VANGUARD CHRISTIAN INSTITUTE
                                    43360 IH-10 West   Boerne, Texas  78006

      STATEMENT OF COOPERATION BETWEEN PARENTS AND SCHOOL
                                 (This is a contract, read it carefully)

POLICIES AND HANDBOOK:   I have read and understand the parent/student school
handbook and policies; I agree to abide by and cooperate with those policies.

TUITION:  I understand and agree to the policy of the school that tuition is to be payable on
time, no later than the 7th day of the month preceding the month for which the tuition is
applicable.  I further understand that no portion of the registration fees can be refunded or
transferred after August 28th or after students have attended a class.

SCHOOL ACTIVITIES:  I grant to Christian Character Ministries Vanguard Institute
my/our permission to allow my child to participate in all school activities and school
sponsored trips away from the school premises.

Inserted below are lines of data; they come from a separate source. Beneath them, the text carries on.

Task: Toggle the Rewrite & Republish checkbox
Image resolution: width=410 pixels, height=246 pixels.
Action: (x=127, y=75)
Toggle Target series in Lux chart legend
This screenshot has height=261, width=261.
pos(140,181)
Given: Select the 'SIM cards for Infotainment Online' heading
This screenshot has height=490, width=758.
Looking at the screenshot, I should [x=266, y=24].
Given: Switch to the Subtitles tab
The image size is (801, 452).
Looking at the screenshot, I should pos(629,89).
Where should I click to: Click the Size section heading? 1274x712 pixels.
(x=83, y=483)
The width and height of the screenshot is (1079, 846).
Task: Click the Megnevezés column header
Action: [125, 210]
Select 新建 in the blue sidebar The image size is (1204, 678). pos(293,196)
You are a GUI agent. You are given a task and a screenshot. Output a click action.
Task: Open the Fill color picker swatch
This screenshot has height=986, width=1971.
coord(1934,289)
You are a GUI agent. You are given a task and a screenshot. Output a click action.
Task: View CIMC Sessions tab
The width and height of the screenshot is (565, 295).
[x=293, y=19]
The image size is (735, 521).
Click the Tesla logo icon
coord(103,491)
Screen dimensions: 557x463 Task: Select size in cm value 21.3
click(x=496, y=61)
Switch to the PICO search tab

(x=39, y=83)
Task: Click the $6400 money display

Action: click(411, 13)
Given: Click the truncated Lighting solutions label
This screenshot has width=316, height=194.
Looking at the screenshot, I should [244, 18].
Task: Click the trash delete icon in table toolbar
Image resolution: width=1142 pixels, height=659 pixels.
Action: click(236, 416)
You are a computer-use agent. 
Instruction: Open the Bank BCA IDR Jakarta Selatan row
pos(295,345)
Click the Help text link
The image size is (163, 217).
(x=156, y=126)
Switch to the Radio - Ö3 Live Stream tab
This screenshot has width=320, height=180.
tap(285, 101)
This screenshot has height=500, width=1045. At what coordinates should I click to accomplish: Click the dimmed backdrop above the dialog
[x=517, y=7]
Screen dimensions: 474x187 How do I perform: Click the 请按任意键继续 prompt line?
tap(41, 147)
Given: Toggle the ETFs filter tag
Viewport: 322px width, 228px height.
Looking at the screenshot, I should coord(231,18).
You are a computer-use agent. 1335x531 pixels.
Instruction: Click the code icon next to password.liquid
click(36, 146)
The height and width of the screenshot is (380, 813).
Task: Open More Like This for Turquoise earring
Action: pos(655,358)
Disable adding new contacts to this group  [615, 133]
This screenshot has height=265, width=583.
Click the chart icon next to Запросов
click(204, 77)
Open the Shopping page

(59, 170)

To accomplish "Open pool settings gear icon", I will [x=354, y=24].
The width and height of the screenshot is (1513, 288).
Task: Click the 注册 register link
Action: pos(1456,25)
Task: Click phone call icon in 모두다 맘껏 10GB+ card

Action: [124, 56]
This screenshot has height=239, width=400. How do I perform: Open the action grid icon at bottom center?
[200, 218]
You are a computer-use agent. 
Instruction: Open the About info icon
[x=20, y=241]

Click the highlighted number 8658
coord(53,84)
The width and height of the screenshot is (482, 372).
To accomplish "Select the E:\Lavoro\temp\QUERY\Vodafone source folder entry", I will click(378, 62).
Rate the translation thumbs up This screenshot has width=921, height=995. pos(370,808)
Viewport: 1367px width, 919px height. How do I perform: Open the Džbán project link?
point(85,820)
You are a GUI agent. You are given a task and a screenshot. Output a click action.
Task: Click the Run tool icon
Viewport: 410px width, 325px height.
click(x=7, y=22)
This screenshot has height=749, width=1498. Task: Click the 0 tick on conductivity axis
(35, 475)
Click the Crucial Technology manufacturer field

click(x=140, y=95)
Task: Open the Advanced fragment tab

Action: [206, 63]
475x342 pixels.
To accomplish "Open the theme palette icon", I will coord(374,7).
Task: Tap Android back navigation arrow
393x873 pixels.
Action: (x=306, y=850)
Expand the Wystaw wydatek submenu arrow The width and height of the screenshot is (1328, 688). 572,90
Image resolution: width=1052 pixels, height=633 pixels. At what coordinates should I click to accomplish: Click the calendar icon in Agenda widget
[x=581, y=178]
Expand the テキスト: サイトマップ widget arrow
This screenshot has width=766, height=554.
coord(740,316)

DISIPLINE:  I believe that discipline is necessary for the welfare of each student and for the
entire school.  I give permission for the teacher and/or other school agents to make and
enforce classroom regulations as to my child/children in a manner consistent with Christian
principles and discipline as set forth in the scriptures and as described in the parent-student
handbook.

BIBLICAL MEDIATION:  I have chosen Christian Character Ministries Vanguard Institute
as a school for my child/ children as I wish them to be taught under Christian Principles.  I
agree to set an example of such Christian principles in the event that there is any dispute
with the school.  I agree to make every reasonable effort to resolve any disputes in a
peaceful discussion with the school officials in private.  I agree that I should seek out the
truth of any fact that I hear from my child in a sincere effort to determine the truth of the
situation, first by approaching the adult party most responsible for any such act or
statement, and then the school officials.  I agree not to take any action of discussing the
issue publicly until I have made such fact finding efforts.  This shall set an example for my
child to defend what is right, but to first determine the facts by going to the source of the
event, and then to officials in charge for resolution of problems.  If the above is not
satisfactory in its results in my opinion, I agree to engage in biblically based mediation.  If
that is unsatisfactory, I agree to submit any dispute to binding arbitration, with each party
selecting one arbitrator and the two chosen arbitrators are to choose a third arbitrator.  In
case of inability to choose the third arbitrator, such shall be chosen by the Christian
Conciliation Services.  The Arbitration shall be conducted in accordance with the rules of
procedure of Christian Conciliation of the Association of Christian Conciliation Services.  
Phone:  (406)256-1583.  These methods of dispute resolution are considered part of the
schools’ Christian education and methodology program and are binding on both the school
and the parents and shall be the sole remedy to satisfy any dispute or claim arising out of a
school related function, event, or occurrence and both the school and the parent expressly
waives their rights to file lawsuits in a civil judicial court, except to enforce the binding
arbitration decision.  Each party agrees to bear the cost of his/hers/its own arbitrator and
one-half of the neutral third arbitrator and any other arbitration expenses, regardless of the
outcome of the dispute.

CONTRACTUAL AGREEMENT:  This is a contractual agreement, is legally binding, and
shall remain in effect for as long as my child/children attend the Christian Character
Ministries School or any of its programs.  Either party may terminate the agreement if it
feels the other party has not maintained its commitment under the covenant of cooperation
outlined herein.  Such termination shall include removal of my child/children from the
school but shall not affect the rights and liabilities for the period of time that my
child/children remained in the school.  Christian Character Ministries agrees to accept my
child in their program in consideration of my agreement to the terms herein.  If one parent
executes this agreement, they guarantee that they have the right to execute this for both
parents or all parties with rightful interests in the children admitted to the program, and
agrees to indemnify and hold Christian Character Ministries harmless against any claims
made buy third parties no signing hereon.  Christian Character Ministries reserves the right
to refuse to admit or continue admission to any student for the good of the entire school, so
long as such refusal by Christian Character Ministries is not made on the grounds of race,
color, creed, religious persuasion, sex, or age.  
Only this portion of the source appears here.